• TASK GOAL: Where the line containing "कॉल सेंटर विवाहित" appears in the records below, begin there and output each line verbatim through the last line.
++++ EXCERPTED DATA ++++
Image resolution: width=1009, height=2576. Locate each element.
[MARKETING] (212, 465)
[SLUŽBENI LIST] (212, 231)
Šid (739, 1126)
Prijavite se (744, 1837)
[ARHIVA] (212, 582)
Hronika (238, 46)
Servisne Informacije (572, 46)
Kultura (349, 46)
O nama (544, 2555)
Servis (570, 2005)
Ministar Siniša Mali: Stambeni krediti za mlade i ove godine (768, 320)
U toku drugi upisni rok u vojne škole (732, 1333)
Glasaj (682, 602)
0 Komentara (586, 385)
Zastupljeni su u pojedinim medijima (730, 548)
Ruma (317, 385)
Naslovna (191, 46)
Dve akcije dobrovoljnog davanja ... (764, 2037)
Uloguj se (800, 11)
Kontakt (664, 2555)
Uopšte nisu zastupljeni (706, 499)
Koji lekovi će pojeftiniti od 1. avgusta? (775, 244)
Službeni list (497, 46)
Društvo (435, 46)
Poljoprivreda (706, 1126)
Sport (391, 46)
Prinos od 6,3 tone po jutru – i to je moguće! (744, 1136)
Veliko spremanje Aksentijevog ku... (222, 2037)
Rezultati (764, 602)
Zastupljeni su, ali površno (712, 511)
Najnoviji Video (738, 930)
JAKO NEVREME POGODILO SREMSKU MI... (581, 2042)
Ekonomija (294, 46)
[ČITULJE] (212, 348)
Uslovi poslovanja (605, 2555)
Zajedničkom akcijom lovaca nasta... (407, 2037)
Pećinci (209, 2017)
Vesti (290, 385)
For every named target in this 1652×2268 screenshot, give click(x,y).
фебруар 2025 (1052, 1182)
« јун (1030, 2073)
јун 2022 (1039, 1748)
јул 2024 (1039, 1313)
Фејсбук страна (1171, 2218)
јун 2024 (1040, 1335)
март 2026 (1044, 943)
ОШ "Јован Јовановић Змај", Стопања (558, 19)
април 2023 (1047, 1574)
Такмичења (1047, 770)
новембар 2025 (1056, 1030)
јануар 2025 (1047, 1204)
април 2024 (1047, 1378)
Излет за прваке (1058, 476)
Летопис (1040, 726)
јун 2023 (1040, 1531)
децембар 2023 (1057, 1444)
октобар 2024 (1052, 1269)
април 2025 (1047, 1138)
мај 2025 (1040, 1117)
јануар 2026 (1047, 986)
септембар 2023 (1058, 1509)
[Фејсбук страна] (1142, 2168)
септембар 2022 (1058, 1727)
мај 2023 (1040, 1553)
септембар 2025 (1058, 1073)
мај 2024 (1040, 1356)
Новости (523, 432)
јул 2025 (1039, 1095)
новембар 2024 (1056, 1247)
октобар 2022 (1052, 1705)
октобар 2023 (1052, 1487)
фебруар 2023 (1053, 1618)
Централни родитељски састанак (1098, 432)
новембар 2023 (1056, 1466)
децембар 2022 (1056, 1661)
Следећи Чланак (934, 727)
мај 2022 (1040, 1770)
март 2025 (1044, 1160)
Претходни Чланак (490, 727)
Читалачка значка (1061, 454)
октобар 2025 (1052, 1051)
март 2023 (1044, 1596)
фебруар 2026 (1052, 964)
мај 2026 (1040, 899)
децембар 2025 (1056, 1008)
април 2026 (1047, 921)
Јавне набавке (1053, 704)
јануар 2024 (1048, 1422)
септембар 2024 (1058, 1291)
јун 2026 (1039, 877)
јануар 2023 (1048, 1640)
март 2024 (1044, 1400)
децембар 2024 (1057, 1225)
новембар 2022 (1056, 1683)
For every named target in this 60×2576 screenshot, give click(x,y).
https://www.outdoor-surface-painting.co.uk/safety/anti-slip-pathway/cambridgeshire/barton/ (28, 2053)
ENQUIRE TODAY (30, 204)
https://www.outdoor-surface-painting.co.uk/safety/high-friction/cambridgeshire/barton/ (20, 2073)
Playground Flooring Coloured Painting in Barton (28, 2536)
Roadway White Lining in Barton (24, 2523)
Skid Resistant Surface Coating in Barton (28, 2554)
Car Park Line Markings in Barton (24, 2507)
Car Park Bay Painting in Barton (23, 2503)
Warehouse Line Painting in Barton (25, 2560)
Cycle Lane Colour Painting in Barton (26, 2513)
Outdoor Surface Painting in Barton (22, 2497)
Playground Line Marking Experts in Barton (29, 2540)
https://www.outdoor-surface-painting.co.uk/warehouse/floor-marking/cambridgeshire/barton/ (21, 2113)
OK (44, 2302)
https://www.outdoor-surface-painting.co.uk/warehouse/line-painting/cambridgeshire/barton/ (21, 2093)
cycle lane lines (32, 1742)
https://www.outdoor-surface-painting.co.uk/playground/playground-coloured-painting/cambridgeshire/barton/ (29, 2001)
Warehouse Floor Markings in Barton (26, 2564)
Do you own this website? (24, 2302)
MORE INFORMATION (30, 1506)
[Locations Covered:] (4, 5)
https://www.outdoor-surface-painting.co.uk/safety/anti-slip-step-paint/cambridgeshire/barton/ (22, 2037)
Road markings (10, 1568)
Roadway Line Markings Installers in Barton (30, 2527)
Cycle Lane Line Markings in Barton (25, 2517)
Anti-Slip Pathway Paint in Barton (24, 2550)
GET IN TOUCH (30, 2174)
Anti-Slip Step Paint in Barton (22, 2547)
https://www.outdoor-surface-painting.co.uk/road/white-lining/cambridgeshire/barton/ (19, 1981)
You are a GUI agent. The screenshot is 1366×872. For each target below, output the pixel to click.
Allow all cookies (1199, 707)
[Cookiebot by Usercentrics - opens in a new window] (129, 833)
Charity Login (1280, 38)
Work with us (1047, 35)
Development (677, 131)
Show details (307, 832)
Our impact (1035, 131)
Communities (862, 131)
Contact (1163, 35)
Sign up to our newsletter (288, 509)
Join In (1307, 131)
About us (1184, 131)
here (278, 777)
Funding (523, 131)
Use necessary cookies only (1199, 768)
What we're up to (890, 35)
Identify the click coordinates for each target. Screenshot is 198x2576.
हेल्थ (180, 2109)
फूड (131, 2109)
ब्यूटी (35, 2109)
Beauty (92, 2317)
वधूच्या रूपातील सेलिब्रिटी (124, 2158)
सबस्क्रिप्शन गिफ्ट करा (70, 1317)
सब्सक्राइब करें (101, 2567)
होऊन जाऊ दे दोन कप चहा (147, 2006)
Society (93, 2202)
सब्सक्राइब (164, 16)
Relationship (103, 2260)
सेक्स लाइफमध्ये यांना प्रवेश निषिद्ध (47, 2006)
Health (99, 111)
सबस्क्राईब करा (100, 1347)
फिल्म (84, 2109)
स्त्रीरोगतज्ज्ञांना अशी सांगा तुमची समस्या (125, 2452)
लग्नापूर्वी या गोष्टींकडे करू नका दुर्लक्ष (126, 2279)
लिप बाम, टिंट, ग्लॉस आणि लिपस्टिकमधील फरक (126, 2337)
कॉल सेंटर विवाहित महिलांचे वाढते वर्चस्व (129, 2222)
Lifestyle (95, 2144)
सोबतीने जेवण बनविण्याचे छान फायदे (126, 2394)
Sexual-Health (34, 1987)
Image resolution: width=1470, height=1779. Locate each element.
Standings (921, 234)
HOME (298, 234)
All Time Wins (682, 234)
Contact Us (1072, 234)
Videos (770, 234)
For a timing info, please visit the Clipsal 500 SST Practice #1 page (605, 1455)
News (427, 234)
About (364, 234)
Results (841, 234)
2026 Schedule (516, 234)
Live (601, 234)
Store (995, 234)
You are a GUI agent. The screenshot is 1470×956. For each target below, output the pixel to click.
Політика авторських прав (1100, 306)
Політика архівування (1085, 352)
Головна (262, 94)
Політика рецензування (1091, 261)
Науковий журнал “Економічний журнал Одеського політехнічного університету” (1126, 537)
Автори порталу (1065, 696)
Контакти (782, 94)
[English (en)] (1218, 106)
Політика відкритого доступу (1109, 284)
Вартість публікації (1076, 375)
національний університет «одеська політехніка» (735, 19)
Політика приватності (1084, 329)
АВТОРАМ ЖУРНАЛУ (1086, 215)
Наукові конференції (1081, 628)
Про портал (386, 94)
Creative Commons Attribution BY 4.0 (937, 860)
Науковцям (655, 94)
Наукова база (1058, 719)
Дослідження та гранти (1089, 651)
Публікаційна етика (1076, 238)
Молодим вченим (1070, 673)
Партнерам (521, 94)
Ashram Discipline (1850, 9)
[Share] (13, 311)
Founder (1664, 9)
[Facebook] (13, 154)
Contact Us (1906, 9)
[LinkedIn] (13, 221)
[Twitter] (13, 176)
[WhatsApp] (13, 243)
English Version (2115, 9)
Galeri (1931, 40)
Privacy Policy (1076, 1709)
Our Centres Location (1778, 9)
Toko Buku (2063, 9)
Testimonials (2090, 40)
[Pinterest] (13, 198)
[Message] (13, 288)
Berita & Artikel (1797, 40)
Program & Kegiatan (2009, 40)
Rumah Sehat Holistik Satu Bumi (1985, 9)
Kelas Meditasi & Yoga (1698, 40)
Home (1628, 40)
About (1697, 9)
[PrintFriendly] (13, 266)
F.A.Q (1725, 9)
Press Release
++++
• EXERCISE ANSWER:
कॉल सेंटर विवाहित महिलांचे वाढते वर्चस्व (129, 2222)
Lifestyle (95, 2144)
सोबतीने जेवण बनविण्याचे छान फायदे (126, 2394)
Sexual-Health (34, 1987)
Image resolution: width=1470, height=1779. Locate each element.
Standings (921, 234)
HOME (298, 234)
All Time Wins (682, 234)
Contact Us (1072, 234)
Videos (770, 234)
For a timing info, please visit the Clipsal 500 SST Practice #1 page (605, 1455)
News (427, 234)
About (364, 234)
Results (841, 234)
2026 Schedule (516, 234)
Live (601, 234)
Store (995, 234)
You are a GUI agent. The screenshot is 1470×956. For each target below, output the pixel to click.
Політика авторських прав (1100, 306)
Політика архівування (1085, 352)
Головна (262, 94)
Політика рецензування (1091, 261)
Науковий журнал “Економічний журнал Одеського політехнічного університету” (1126, 537)
Автори порталу (1065, 696)
Контакти (782, 94)
[English (en)] (1218, 106)
Політика відкритого доступу (1109, 284)
Вартість публікації (1076, 375)
національний університет «одеська політехніка» (735, 19)
Політика приватності (1084, 329)
АВТОРАМ ЖУРНАЛУ (1086, 215)
Наукові конференції (1081, 628)
Про портал (386, 94)
Creative Commons Attribution BY 4.0 (937, 860)
Науковцям (655, 94)
Наукова база (1058, 719)
Дослідження та гранти (1089, 651)
Публікаційна етика (1076, 238)
Молодим вченим (1070, 673)
Партнерам (521, 94)
Ashram Discipline (1850, 9)
[Share] (13, 311)
Founder (1664, 9)
[Facebook] (13, 154)
Contact Us (1906, 9)
[LinkedIn] (13, 221)
[Twitter] (13, 176)
[WhatsApp] (13, 243)
English Version (2115, 9)
Galeri (1931, 40)
Privacy Policy (1076, 1709)
Our Centres Location (1778, 9)
Toko Buku (2063, 9)
Testimonials (2090, 40)
[Pinterest] (13, 198)
[Message] (13, 288)
Berita & Artikel (1797, 40)
Program & Kegiatan (2009, 40)
Rumah Sehat Holistik Satu Bumi (1985, 9)
Kelas Meditasi & Yoga (1698, 40)
Home (1628, 40)
About (1697, 9)
[PrintFriendly] (13, 266)
F.A.Q (1725, 9)
Press Release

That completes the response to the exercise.